Des incidents ont marqué le concert du rappeur arabe israélien Tamer Nafar, qui a eu lieu mardi soir, après que la police israélienne avait pourtant déployé des forces pour assurer l'ordre public dans la ville de Haïfa (nord).

Après l'apparition sur scène de Nafar, des confrontations ont éclaté entre des manifestants de droite et de gauche en dehors du théâtre Neveh Yosef, où une demi-douzaine de participants ont agité des drapeaux israéliens et ont hué le chanteur.

De nombreux participants ont également raillé la députée Hanin Zoabi (Liste arabe unifiée), qui était présente à l'événement.

Plus tôt dans la journée, deux militants d'extrême droite ont été brièvement arrêtés et libérés sous condition qu'ils ne s'approcheraient pas du rappeur arabe israélien, malgré l’opposition de la ministre israélienne de la Culture.

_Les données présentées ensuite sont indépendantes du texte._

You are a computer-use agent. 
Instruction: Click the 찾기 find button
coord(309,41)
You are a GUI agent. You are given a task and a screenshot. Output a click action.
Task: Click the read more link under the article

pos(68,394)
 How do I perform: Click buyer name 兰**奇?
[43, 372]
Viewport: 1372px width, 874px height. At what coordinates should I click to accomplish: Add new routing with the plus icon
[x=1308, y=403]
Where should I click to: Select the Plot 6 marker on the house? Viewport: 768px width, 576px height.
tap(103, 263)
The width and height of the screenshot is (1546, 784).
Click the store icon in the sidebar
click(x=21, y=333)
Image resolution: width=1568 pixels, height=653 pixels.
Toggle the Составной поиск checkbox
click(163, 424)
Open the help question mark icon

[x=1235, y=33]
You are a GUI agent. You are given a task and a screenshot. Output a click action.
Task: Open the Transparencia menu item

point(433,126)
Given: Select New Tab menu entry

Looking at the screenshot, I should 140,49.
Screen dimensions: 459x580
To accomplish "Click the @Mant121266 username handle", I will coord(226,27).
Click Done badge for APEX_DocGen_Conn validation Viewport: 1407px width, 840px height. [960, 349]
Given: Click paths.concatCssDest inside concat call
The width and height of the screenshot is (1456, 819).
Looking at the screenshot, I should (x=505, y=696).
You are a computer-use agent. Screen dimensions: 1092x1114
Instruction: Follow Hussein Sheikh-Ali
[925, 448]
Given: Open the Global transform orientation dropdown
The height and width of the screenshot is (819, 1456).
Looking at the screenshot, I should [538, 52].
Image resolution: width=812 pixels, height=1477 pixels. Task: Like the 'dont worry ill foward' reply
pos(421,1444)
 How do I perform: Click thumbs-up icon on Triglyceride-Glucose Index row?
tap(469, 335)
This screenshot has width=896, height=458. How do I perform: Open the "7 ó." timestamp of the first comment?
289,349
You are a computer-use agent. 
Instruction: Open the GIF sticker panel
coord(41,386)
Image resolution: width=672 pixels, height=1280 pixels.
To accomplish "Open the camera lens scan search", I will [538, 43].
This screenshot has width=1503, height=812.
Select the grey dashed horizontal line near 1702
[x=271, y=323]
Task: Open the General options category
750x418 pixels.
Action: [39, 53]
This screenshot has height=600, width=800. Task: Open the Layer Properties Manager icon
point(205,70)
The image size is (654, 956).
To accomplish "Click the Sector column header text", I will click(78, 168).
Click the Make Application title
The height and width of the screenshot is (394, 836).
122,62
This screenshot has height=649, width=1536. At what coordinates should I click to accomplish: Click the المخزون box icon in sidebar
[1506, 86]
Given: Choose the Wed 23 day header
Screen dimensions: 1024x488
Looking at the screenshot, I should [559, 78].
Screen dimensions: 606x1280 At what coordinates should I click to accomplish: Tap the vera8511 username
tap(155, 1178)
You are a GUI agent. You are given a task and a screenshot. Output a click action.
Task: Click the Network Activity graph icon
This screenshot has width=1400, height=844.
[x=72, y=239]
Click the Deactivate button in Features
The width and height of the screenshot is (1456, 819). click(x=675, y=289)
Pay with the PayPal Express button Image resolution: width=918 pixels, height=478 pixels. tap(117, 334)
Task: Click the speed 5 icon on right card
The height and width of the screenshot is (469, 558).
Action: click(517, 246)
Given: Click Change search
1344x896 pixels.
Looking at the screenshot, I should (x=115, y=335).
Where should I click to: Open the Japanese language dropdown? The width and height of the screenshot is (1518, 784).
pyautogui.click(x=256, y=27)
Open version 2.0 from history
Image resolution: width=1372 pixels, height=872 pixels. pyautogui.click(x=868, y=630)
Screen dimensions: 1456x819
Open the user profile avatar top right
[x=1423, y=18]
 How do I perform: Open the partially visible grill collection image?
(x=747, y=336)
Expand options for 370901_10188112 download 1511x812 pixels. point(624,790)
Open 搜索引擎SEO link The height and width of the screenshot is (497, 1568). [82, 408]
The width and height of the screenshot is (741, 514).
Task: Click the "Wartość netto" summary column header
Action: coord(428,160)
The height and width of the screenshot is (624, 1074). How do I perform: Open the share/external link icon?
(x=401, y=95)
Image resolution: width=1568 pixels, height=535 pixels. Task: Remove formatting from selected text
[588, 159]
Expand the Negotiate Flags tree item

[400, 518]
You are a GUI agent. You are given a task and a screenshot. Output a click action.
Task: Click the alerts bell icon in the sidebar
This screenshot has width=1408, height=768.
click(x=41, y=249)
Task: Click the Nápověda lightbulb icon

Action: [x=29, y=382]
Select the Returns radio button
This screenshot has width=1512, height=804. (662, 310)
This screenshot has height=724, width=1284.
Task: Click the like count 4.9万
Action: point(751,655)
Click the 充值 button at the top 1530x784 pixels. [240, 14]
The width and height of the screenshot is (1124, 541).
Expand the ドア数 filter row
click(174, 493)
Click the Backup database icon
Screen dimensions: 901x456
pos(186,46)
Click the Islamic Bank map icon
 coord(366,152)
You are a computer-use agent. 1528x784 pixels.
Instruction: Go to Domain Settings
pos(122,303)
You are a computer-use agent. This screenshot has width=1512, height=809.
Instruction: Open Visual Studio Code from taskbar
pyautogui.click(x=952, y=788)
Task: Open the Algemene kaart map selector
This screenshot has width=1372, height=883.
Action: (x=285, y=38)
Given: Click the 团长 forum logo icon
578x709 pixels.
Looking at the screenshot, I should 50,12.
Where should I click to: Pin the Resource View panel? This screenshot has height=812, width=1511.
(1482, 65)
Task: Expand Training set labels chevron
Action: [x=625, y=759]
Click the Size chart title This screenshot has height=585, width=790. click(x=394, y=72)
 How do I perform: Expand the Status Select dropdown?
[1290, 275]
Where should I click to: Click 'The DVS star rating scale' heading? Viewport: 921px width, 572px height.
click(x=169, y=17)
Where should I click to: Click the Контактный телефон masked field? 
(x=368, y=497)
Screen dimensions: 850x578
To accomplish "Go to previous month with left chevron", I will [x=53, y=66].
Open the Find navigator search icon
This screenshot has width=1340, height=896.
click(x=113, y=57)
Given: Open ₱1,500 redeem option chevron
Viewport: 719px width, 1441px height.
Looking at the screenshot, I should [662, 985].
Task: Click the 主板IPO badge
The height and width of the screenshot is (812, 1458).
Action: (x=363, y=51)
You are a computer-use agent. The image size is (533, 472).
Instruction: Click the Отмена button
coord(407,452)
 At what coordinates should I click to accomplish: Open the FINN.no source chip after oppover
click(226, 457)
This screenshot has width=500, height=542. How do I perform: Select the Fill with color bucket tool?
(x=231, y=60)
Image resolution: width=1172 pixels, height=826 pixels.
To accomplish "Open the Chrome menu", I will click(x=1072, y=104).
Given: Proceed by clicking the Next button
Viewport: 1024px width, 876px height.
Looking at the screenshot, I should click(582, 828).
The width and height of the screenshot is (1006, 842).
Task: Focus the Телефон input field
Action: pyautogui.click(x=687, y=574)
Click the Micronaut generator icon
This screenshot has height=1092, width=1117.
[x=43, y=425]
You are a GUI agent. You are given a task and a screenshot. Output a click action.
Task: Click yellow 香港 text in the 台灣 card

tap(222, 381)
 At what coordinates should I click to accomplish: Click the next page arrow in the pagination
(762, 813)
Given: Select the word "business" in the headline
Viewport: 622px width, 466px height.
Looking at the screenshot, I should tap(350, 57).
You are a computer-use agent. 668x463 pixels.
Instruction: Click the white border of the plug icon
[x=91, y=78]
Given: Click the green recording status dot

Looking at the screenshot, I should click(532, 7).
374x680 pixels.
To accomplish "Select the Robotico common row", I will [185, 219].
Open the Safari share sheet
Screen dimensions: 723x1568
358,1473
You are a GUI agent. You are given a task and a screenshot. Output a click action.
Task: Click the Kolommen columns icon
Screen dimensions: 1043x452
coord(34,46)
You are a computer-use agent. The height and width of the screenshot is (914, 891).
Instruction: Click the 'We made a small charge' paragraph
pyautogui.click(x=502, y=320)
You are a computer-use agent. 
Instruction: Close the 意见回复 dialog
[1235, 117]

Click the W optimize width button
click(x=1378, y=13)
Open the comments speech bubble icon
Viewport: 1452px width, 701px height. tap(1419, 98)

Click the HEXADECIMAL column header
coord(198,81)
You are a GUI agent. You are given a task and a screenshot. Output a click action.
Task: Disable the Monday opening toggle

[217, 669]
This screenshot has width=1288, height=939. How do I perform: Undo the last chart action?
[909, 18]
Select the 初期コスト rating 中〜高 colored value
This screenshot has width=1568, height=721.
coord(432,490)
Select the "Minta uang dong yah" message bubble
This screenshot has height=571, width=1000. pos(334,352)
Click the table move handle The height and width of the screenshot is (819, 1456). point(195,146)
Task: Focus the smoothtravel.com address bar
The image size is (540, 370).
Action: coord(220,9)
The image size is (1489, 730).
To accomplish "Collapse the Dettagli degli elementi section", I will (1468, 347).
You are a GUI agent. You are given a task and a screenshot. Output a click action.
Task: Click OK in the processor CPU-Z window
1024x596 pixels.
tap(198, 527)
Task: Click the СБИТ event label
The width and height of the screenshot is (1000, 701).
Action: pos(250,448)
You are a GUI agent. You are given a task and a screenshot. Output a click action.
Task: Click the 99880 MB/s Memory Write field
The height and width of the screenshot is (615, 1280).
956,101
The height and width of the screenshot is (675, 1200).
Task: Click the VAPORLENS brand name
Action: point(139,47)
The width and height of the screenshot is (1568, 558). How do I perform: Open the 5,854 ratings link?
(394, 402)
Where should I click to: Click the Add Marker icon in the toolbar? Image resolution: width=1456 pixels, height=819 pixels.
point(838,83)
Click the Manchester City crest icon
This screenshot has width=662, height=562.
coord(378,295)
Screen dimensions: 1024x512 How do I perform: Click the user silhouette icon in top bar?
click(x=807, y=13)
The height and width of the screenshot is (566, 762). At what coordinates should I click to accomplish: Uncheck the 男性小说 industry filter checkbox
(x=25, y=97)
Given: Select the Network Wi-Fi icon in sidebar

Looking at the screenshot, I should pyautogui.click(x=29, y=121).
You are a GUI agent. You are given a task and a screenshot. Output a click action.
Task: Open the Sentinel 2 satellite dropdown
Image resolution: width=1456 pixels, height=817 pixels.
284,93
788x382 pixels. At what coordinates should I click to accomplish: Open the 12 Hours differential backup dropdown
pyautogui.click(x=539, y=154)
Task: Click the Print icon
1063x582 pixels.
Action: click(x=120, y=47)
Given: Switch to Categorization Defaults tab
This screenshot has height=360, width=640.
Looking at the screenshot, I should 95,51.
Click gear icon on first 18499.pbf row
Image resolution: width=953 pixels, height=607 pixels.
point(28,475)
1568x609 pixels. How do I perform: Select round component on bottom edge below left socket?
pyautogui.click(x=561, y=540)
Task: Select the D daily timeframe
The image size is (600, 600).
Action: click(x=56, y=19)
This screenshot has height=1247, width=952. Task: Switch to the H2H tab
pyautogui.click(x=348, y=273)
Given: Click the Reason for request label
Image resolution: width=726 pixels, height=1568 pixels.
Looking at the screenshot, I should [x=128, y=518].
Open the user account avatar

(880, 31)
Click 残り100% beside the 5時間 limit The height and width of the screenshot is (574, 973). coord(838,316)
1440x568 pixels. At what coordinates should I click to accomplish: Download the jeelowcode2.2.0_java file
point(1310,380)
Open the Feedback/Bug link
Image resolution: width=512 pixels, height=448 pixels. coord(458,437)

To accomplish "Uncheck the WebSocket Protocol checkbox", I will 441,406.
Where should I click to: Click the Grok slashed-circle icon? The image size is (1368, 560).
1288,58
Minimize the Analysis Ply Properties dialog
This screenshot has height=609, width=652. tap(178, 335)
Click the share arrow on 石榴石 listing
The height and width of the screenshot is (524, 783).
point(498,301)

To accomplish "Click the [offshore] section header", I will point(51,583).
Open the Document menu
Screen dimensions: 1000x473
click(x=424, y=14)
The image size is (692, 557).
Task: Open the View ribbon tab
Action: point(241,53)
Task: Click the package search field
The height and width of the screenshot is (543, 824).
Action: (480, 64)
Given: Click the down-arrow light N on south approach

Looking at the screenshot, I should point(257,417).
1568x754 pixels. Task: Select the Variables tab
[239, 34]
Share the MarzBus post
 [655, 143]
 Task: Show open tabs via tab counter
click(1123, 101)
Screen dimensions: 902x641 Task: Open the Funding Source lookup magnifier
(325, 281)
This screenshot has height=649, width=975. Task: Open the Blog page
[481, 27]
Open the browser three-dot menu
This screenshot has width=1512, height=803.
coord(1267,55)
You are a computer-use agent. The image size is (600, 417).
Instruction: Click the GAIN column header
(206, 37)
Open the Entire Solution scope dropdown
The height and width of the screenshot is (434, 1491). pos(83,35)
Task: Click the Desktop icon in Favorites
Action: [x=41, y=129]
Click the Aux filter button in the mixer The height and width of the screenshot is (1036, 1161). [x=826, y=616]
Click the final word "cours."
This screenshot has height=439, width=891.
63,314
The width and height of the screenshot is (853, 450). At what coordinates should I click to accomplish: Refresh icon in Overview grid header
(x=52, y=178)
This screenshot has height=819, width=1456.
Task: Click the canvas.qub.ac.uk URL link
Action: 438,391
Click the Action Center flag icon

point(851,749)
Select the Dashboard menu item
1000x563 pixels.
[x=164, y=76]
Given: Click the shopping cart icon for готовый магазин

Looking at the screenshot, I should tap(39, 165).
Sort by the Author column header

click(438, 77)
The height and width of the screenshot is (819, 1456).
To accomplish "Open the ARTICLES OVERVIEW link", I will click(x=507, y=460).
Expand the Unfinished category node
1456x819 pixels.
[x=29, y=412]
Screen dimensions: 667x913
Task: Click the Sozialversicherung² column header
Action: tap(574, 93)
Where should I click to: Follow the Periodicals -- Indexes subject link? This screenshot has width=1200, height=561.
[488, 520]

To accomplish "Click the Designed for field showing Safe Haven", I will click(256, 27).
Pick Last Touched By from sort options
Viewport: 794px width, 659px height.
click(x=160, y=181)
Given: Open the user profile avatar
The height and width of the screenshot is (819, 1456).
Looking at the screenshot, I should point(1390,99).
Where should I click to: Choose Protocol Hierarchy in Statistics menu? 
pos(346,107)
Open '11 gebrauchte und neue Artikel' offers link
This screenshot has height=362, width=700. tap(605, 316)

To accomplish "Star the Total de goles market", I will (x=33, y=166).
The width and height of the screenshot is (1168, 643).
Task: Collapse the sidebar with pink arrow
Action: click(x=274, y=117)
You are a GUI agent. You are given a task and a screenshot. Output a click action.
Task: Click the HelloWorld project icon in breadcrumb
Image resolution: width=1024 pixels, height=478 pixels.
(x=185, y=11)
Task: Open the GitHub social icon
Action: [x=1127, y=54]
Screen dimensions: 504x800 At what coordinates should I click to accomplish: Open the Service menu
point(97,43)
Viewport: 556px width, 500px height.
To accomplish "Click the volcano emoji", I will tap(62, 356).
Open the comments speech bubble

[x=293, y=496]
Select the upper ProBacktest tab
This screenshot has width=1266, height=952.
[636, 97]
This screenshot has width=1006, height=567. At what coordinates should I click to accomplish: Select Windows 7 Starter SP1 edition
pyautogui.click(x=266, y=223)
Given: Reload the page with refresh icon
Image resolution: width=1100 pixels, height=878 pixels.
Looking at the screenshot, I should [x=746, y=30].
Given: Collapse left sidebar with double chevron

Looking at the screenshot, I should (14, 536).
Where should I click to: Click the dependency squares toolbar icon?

"La présence de la police sera renforcée afin d'éviter toutes frictions et protéger le public", avait affirmé Luba Samri, la porte parole de la police.

La ministre de la Culture Miri Regev, avait demandé au maire de Haïfa d'annuler la participation à ce concert de Tamer Nafar, accusé par elle "d'incitation à la violence contre le peuple juif".

La mairie a refusé d'accéder à cette demande, ce concert étant organisé dans le cadre d'un festival dédié à la cohabitation entre Juifs et Arabes dans cette ville mixte.

Le rappeur a de son côté affirmé à la seconde chaîne de la télévision israélienne qu'il était en faveur de la liberté d'expression et qu'il n'avait pas de problèmes avec des manifestations contre sa participation.

Mme Regev s'était élevée contre une chanson du rappeur adaptée d'un texte du poète palestinien Mahmoud Darwich.

Le mois dernier, la ministre avait quitté ostensiblement une cérémonie durant laquelle le rappeur avait chanté ce poème.